◆ WHAT TO WORK ON: Which lines in the data below contain the word "account"? Pull each of them out.

◆ GIVEN INFORMATION:
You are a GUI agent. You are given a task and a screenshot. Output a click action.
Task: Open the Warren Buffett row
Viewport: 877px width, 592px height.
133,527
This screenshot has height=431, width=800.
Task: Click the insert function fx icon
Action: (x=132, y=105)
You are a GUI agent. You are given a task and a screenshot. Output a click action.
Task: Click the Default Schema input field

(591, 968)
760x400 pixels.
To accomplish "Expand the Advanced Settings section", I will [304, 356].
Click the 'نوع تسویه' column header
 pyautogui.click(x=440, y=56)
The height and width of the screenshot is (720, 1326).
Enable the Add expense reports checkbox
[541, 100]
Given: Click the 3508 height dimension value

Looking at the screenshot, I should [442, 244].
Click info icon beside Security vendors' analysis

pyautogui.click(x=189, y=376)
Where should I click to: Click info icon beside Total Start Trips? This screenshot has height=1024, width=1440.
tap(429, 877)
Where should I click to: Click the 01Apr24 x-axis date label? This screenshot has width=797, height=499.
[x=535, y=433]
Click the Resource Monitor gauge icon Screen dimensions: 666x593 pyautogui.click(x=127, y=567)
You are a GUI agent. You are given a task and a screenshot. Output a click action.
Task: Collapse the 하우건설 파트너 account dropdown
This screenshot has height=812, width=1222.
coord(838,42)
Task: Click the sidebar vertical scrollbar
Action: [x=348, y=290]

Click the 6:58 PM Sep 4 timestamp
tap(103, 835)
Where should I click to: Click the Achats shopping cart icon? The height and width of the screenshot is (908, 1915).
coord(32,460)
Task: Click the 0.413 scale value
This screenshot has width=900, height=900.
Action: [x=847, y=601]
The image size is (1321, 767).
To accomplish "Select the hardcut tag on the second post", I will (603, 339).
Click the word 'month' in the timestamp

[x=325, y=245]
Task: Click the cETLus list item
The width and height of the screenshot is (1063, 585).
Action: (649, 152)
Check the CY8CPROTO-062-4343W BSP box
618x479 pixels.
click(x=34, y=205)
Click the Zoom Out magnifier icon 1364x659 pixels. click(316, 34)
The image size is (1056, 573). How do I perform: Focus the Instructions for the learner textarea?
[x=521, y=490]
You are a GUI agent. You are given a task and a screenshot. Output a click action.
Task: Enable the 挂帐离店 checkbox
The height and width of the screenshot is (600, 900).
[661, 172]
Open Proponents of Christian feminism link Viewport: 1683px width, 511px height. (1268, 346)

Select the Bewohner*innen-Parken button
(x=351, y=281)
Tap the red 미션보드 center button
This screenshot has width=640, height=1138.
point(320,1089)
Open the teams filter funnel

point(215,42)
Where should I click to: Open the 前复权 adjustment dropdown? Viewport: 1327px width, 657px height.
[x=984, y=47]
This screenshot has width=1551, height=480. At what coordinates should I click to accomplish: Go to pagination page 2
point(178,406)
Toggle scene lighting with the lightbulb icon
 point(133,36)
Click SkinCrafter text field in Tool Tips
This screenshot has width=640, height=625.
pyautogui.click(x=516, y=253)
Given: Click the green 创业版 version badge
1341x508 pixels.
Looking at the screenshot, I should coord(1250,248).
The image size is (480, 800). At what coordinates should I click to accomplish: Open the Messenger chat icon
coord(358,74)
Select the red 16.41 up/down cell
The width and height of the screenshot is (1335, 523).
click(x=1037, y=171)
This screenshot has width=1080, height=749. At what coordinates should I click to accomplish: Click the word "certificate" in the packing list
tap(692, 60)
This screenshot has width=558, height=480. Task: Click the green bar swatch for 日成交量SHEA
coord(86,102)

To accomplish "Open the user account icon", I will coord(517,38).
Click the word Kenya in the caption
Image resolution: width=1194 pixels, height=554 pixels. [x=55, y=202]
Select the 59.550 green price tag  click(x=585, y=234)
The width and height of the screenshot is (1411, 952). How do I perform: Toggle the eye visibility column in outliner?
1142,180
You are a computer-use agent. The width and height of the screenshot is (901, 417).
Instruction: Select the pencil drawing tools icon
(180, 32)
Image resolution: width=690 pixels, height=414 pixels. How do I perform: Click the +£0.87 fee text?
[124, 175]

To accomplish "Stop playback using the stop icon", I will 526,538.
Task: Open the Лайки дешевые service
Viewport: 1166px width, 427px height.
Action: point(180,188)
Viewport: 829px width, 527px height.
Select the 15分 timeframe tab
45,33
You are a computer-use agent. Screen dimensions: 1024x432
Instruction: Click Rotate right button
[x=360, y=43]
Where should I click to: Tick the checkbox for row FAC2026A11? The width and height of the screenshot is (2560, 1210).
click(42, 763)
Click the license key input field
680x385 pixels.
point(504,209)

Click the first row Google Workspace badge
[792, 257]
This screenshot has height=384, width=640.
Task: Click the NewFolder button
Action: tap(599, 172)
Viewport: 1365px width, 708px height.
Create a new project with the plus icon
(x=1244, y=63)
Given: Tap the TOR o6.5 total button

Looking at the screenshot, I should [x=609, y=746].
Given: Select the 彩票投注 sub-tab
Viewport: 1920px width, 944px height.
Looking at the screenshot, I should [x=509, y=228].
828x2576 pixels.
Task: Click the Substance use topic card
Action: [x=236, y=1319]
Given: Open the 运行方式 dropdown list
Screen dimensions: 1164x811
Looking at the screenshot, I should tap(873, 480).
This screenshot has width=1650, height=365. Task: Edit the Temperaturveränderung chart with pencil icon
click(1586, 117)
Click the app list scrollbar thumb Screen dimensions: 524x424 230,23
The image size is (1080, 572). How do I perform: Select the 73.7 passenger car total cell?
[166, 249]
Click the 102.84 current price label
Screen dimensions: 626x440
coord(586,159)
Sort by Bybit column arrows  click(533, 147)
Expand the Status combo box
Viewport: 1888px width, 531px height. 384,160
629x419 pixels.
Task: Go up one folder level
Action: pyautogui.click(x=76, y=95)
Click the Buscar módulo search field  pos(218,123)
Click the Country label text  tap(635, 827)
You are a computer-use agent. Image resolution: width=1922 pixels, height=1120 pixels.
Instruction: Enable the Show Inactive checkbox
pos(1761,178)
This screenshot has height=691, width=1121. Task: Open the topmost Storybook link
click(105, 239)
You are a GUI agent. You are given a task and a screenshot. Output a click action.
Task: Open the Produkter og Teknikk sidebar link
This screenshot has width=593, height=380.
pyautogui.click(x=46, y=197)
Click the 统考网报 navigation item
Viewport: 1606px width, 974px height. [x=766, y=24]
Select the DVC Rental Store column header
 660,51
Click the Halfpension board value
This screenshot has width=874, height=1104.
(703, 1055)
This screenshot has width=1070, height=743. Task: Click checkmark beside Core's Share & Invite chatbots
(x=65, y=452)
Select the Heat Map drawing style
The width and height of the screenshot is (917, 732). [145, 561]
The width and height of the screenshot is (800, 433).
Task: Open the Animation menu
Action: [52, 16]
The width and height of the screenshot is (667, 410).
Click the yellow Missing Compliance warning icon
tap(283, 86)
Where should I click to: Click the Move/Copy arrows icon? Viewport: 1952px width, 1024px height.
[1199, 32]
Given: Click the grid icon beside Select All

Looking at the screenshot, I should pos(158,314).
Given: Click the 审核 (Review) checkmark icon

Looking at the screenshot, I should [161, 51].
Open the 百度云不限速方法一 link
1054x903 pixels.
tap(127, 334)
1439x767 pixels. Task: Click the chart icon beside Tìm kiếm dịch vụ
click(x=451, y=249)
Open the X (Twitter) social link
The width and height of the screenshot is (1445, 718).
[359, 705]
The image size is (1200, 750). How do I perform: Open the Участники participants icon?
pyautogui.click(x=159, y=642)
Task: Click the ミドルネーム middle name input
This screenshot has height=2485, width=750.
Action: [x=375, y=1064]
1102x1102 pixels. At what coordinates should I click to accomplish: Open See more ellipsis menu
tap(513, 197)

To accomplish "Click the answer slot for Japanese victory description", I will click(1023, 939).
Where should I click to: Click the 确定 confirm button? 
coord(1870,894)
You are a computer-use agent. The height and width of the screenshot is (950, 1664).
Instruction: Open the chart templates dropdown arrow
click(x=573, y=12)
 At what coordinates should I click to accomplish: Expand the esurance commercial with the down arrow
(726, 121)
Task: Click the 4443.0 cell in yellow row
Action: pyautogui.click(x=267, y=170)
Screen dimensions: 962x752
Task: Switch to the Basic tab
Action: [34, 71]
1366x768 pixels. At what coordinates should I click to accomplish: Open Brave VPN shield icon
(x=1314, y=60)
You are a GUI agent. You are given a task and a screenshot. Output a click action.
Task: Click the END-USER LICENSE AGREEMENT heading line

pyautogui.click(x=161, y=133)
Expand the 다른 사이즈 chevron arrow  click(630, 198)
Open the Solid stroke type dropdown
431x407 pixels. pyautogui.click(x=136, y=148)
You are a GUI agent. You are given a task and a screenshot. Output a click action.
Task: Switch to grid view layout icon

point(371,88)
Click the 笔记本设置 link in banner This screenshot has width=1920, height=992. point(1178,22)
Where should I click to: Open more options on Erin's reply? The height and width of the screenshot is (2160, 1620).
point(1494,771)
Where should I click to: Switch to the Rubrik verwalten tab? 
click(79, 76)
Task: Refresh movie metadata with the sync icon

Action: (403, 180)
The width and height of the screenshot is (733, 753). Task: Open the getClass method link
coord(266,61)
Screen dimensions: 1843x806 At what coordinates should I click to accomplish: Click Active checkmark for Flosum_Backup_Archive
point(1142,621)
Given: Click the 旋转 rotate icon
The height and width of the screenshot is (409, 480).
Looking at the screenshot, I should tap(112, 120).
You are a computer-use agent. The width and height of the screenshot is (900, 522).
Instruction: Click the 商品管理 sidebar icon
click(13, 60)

◆ OUTPUT FOR THIS EXERCISE:
Task: Collapse the 하우건설 파트너 account dropdown
To accomplish "Open the user account icon", I will coord(517,38).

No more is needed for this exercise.